Témoin à charge : Wilder joue le jeu

Rimini Editions continue de nous gâter en étoffant un peu plus sa collection Billy Wilder au fil du temps. C’est ainsi qu’après une petite évolution dans les années 60 avec La Garçonnière, Irma la douce, Embrasse-moi, idiot et La Grande Combine, nous voilà de retour dans les années 50 et en 1957 plus précisément pour Témoin à charge, disponible en Blu-ray et DVD depuis le 5 février dernier.

C’est un film en forme d’exercice et de défi pour Billy Wilder. Il vient alors de tourner Ariane avec Audrey Hepburn qui n’a pas eu le succès escompté. Il décide alors de se frotter à un défi, adapter pour l’écran la pièce d’Agatha Christie qui connaît un vif succès à Broadway. Une pièce elle-même adaptée d’une nouvelle de la créatrice d’Hercule Poirot publiée en 1925. Christie et Wilder, ce sont deux univers qui se rencontrent et qui s’entrechoquent mais dont la fusion fait des merveilles. En effet, on peut facilement comprendre ce qui a pu attirer le cinéaste dans cette intrigue. Il y a un côté criminel certes et Wilder n’est pas étranger au genre mais la porte d’entrée du film se fait par l’entremise de Sir Wilfrid Robarts, un personnage truculent à la verve purement wilderienne.

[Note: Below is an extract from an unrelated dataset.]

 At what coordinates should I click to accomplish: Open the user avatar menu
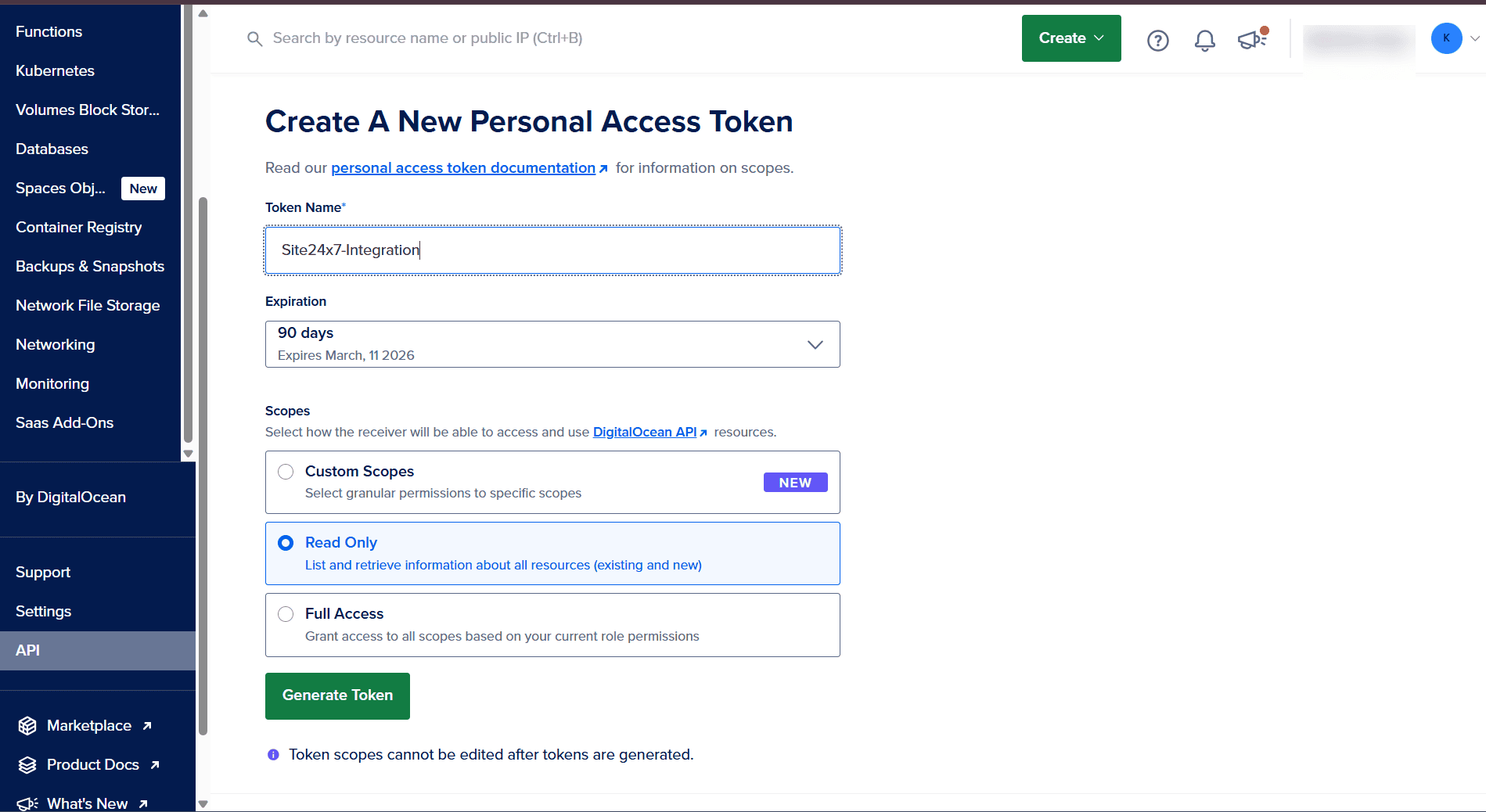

Incarné par Charles Laughton dans ce qui est l’un de ses meilleurs rôles (Wilder dira de lui que c’est le meilleur acteur avec lequel il ait jamais travaillé), Sir Wilfrid est un avocat réputé se remettant tout juste d’une crise cardiaque. Alors que son infirmière lui recommande du repos et qu’il est contraint de fumer ses cigares en douce, voilà qu’on lui apporte un cas : celui de Leonard Vole, un homme marié accusé d’avoir tué une veuve dans le but de toucher l’héritage qu’elle lui destinait. Tous les éléments sont contre Vole mais Sir Wilfrid accepte de le défendre, ignorant que Christine, la femme de Vole risque de faire un témoignage accablant lors du procès…

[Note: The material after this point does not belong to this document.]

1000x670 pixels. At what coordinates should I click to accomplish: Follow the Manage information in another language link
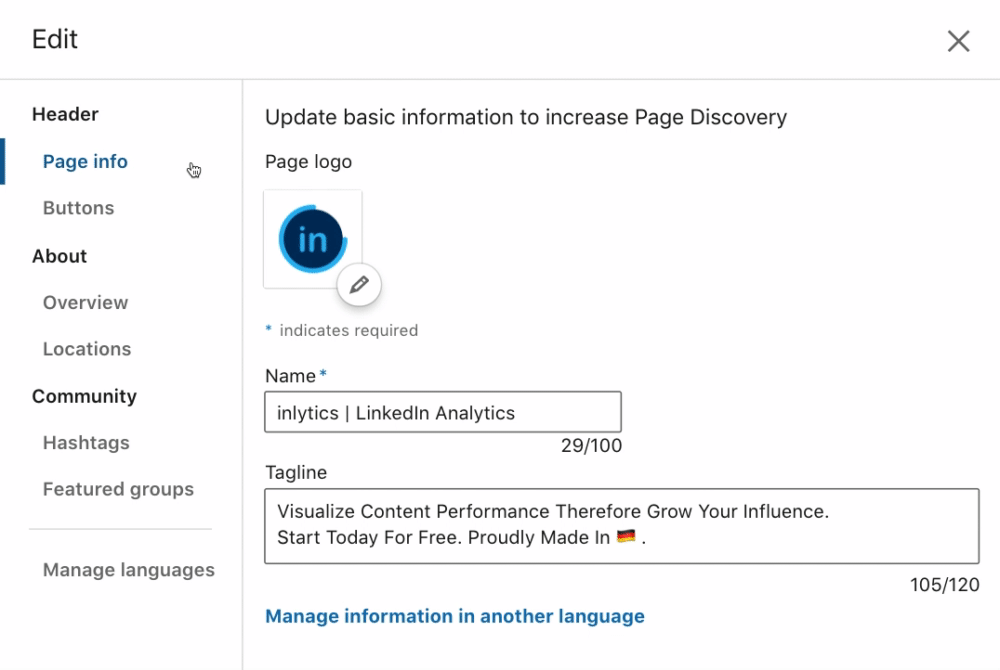[x=455, y=616]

Loin du whodunit caractérisant habituellement le travail de Christie, Témoin à charge est une savoureuse joute verbale menée par Sir Wilfrid pour acquitter son client. Ici, il est moins important de savoir qui est le coupable que de voir ce que fait Sir Wilfrid pour sauver Vole de la potence. Il s’agit là de savoir qui sera le plus malin, entre Sir Wilfrid et Christine et ce jusqu’à la révélation finale, forcément agrémentée d’un petit twist. Entre temps, Wilder aura prouvé son éternelle malice et son intelligence d’écriture et de mise en scène. Adaptation théâtrale oblige, le film est souvent remisé en intérieur (les 40 premières minutes du film se déroulent essentiellement dans le bureau de Sir Wilfrid puis enchaîne très vite avec les scènes de procès) et Wilder fait montre d’une acuité particulière dans l’agencement de ses plans et de ses raccords.

Tout dans le film se met donc au service de la parole, une parole primordiale, une verve à même de dissimuler la vérité ou de révéler un mensonge. À ce jeu-là, Wilder a toujours été fort et livre avec ses co-scénaristes (il fait ici une entorse à son complice I.A.L. Diamond) un scénario fort, écrit intelligemment. Comptons aussi sur le casting pour étoffer encore plus l’éclat de Témoin à charge. Clairement, Laughton domine l’ensemble par sa présence imposante, sa malice éternelle et son charisme puissant. Il compose en Sir Wilfrid un personnage comme on les aime, bon vivant, roublard, malin, se consacrant corps et âme à un cas dès qu’il en tient un. Face à lui, Marlene Dietrich n’est pas en reste dans un rôle qu’elle embrasse fièrement, avec un investissement total, elle qui pensait décrocher au moins une nomination à l’Oscar pour sa performance. Nommée ou non, Dietrich est superbe et en dehors de Von Sternberg, Wilder, qui l’avait déjà fait tourner pour La scandaleuse de Berlin, est peut-être le cinéaste qui l’a le mieux mise en scène. Même Tyrone Power, d’habitude assez fadasse, est ici excellent en Leonard Vole dont on doute à la fois de la culpabilité et de l’innocence.

Ce formidable trio vient pimenter un film à redécouvrir dans la filmographie de Wilder, sorte de récréation brillante en forme de joutes verbales, la seule adaptation cinématographique d’une de ses œuvres qu’Agatha Christie adoubera au moment de sa sortie.